Geçtiğimiz günlerde, Risalehaber'in konuyu haberleştirip sunmasıyla, Yıldız Teknik Üniversitesi Felsefe Bölümü öğretim üyesi Prof. Dr. Caner Taslaman'ın Bediüzzaman'ı 'beğendiğini' ama eserlerinde naklettiği iki hadis konusunda kendisine 'katılmadığını' öğrenmiş olduk. Bunlardan bir tanesine ('levlake levlak...' bahsine) çeşitli isimler tarafından yeterli cevaplar verildiğinden, ben, çok da üzerinde durulmayan ikincisi hakkında birşeyler karalamak istiyorum. Lakin öncelikle şunu belirtmeden geçemeyeceğim: Nur talebelerinin bir konuda daha uyanık olması lazım. Bediüzzaman'ı beğenmek gittiği yolu beğenmektir. Gittiği yolu beğenenin ancak Bediüzzaman'ı beğendiğine inanılır. Gittiği yolu beğenmeden ona duyulacak bir muhabbet, belki kulağa hoş gelir amma, hakikatte hiçbir anlam ifade etmez. Bu tıpkı, rafızîlerin Hz. Ali'nin (r.a.) şahsına duydukları muhabbetle, hristiyanların Hz. İsa'nın (a.s.) şahsına yaptıkları övgü gibidir. İkisi de necat vermez.

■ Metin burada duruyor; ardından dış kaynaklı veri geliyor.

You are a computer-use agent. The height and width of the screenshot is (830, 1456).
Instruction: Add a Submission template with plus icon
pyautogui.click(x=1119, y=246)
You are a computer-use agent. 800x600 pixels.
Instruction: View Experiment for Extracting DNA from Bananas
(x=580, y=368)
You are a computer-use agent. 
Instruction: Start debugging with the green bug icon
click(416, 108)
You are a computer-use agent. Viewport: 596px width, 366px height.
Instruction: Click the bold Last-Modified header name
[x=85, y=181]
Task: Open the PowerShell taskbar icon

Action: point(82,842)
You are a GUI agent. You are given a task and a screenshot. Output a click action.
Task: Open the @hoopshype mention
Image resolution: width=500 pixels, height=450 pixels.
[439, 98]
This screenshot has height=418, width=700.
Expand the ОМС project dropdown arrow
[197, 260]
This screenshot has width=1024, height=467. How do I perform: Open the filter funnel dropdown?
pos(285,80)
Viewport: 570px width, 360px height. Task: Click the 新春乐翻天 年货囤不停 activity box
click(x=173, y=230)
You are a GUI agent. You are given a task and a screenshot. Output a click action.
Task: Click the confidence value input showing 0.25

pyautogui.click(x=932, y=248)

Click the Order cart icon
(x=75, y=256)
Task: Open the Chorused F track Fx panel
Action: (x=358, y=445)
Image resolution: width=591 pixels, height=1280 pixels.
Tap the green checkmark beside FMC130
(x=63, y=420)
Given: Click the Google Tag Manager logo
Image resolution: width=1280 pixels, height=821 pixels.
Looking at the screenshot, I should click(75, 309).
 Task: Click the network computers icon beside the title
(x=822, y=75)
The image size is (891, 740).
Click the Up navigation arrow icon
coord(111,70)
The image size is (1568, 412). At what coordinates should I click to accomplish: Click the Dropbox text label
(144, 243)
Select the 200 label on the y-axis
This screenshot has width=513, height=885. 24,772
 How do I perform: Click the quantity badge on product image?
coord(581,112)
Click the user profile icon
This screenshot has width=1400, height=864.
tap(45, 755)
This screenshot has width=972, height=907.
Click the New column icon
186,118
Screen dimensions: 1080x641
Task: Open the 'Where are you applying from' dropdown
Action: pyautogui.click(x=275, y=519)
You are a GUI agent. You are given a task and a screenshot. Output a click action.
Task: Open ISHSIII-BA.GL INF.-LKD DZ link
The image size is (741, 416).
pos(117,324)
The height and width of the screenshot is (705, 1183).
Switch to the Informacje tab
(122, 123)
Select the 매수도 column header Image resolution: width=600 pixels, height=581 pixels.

Bizim de Bediüzzaman'ın 'şahsına' duyulan muhabbetle 'yoluna' duyulan muhabbeti birbirinden ayırmamız lazım. Yoluna duyulan muhabbetten kastımız elbette ehl-i sünnet ve'l-cemaatin yoluna duyulacak bir muhabbettir. Eğer böyle bir muhabbet sözkonusu değilse, şahsına duyulacak bir muhabbet, en merhametli ifadesiyle faydasız, en yalın ifadesiyle yalandır. Çünkü o muhabbet arzu ettiğimiz türden bir muhabbet değildir. Geçmişte de, bir zaman Bediüzzaman'a muhabbetini ifade eden, ancak daha sonra ehl-i sünnet ve'l-cemaate (ve dolayısıyla Risale-i Nur mesleğine) saldıran birçok isimle karşılaştığımız malumdur. Yaşar Nuri Öztürk'ün veya Mustafa İslamoğlu'nun mazisini bilenler bu sözlerime hak verirler.
Şimdi, gelelim Caner Taslaman'ın itiraz ettiği hadise. Bu hadis, Bediüzzaman'ın Mucizat-ı Ahmediye Risalesi'nde naklettiği rivayetlerden birisi. Önce o kısmı alıntılayalım: "Altıncı çocuk: Resul-i Ekrem aleyhissalâtü vesselâm namaz kılarken, hırçın bir çocuk namazını kat' edip geçtiğinden, Resul-i Ekrem aleyhissalâtü vesselâm 'Allahım, onun yerden izini kes!' demiş. Ondan sonra çocuk daha yürümemiş, öyle kalmış, hırçınlığının cezasını bulmuş." Caner Taslaman bu rivayetin 'uydurma olduğunu düşündüğünü' ifade ediyor. Bizse, Söz Basım'ın Mektubat baskısında, ilgili hadisin altına not düşülen şöyle bir kaynak bilgisine rastlıyoruz: Kadı Iyâz, eş-Şifâ, 1:328; Hafâcî, Şerhu'ş-Şifâ, 3:137; Ali el-Kari, Şerhu'ş-Şifâ, 1:663.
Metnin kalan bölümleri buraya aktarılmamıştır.